THE EXERCISE: Starting with the line that contains "The image size is (970, 478)." and going on through the line that contains "the notifications bell", rewrite those lines as a JSON list of strings, one string per line, and leave out any blank lines and the pictures.
* begin INPUT FOR THIS TASK *
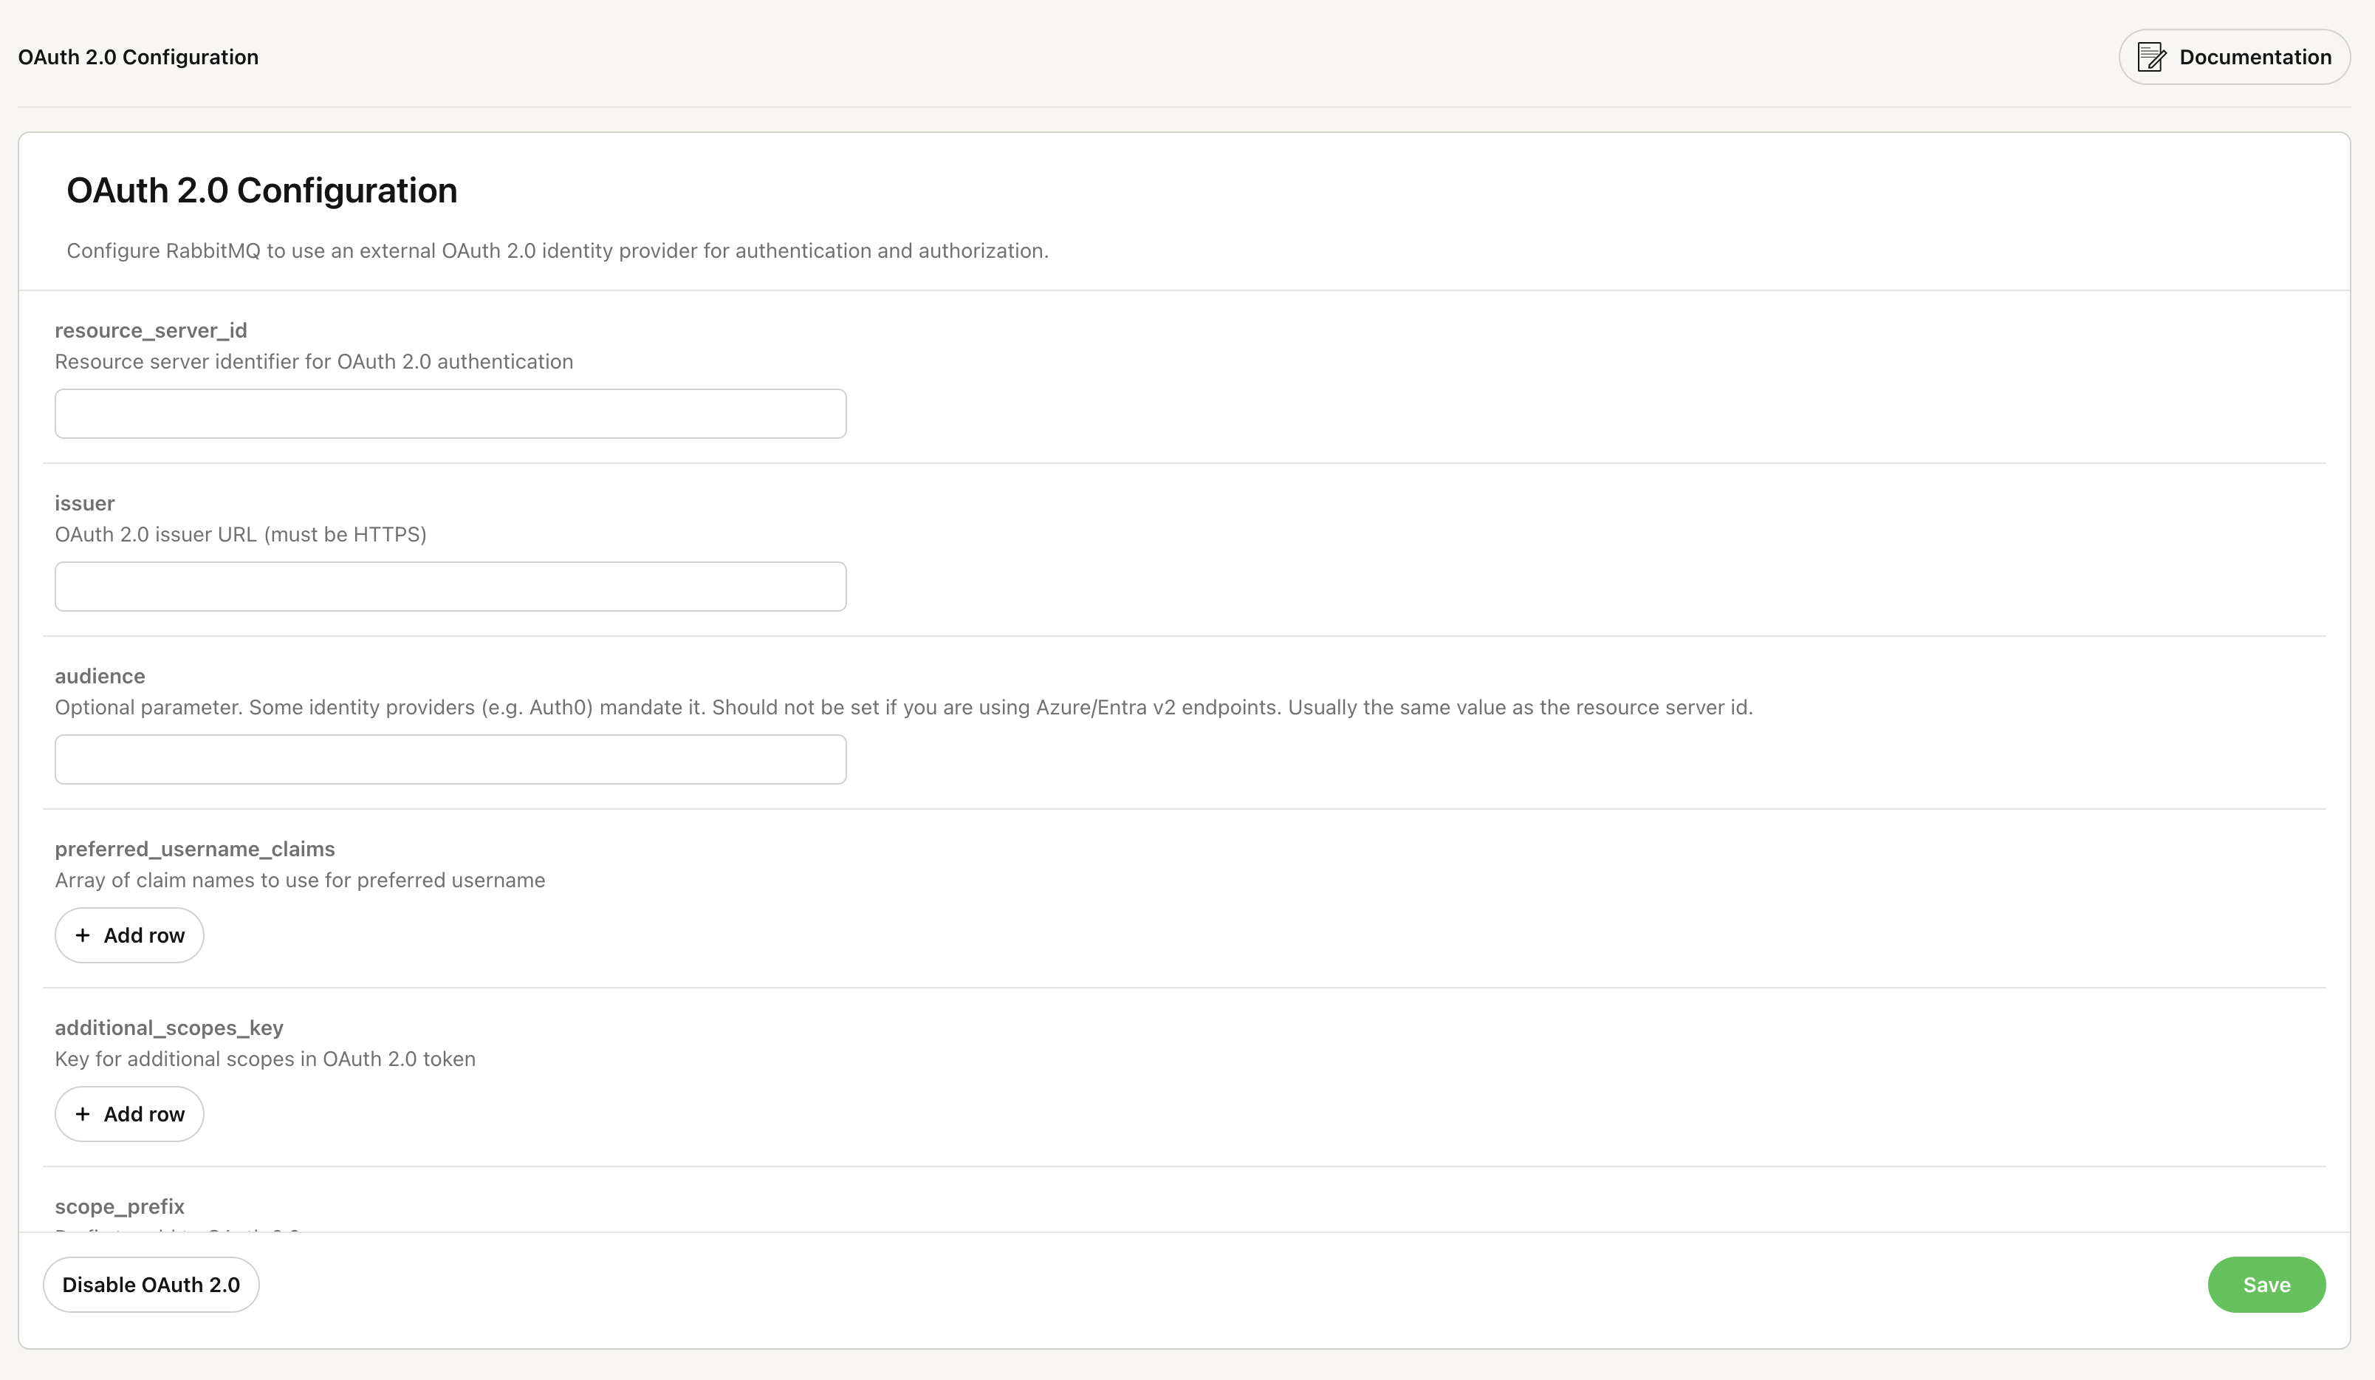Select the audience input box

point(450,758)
* end INPUT FOR THIS TASK *
* begin INPUT FOR THIS TASK *
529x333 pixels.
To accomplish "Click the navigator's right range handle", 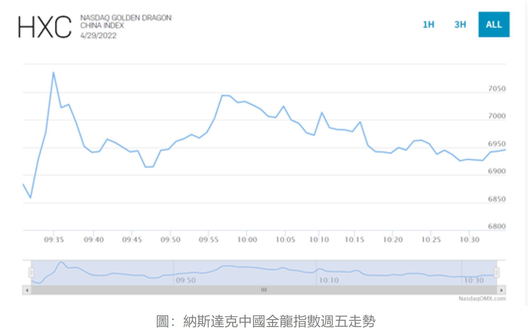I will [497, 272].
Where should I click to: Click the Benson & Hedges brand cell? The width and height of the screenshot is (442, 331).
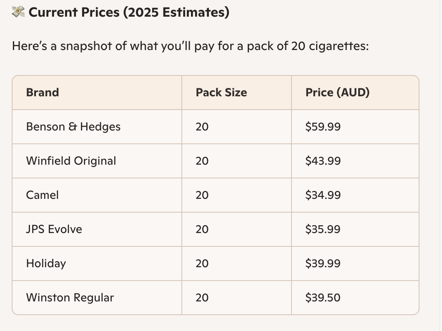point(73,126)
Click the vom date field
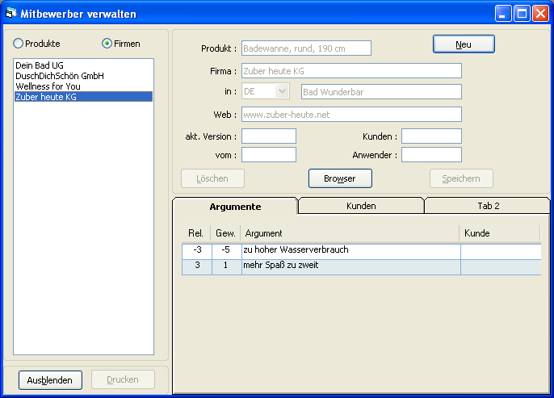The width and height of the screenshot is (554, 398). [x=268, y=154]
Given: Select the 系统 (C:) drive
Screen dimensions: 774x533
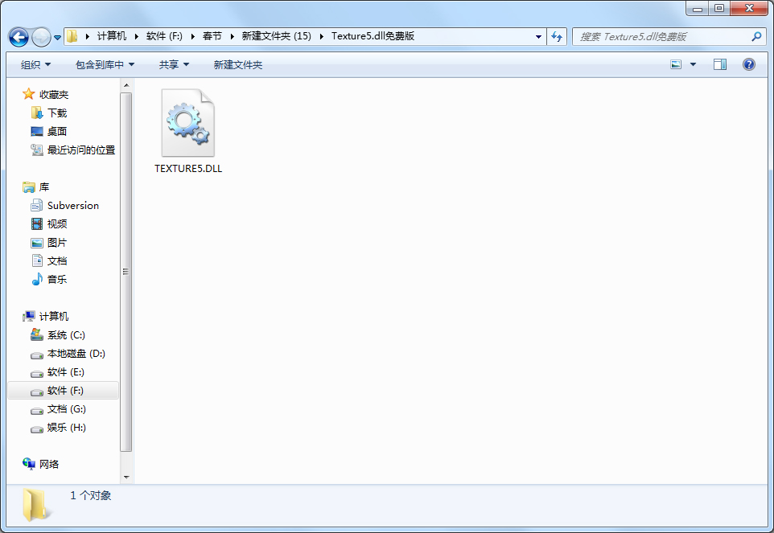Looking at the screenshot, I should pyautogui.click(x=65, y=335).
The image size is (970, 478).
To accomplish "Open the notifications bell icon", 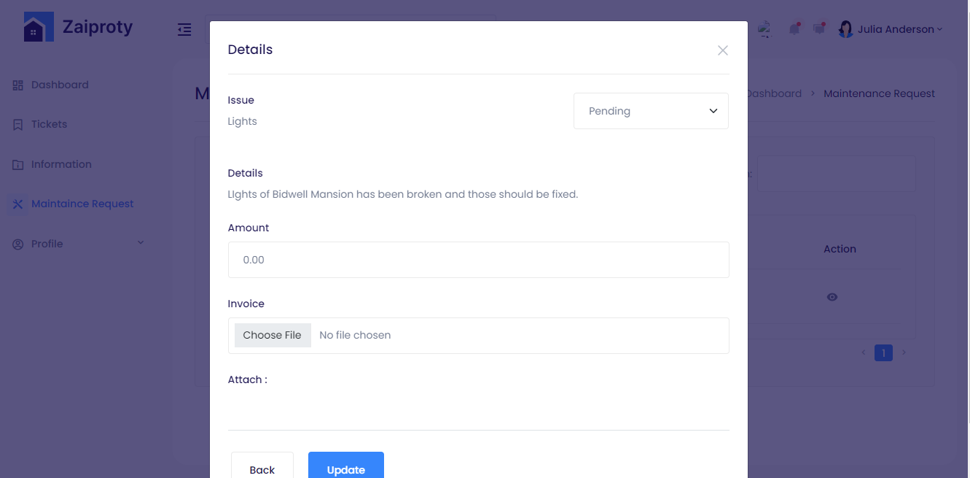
* end INPUT FOR THIS TASK *
TASK ANSWER:
[
  "The image size is (970, 478).",
  "To accomplish \"Open the notifications bell icon\", "
]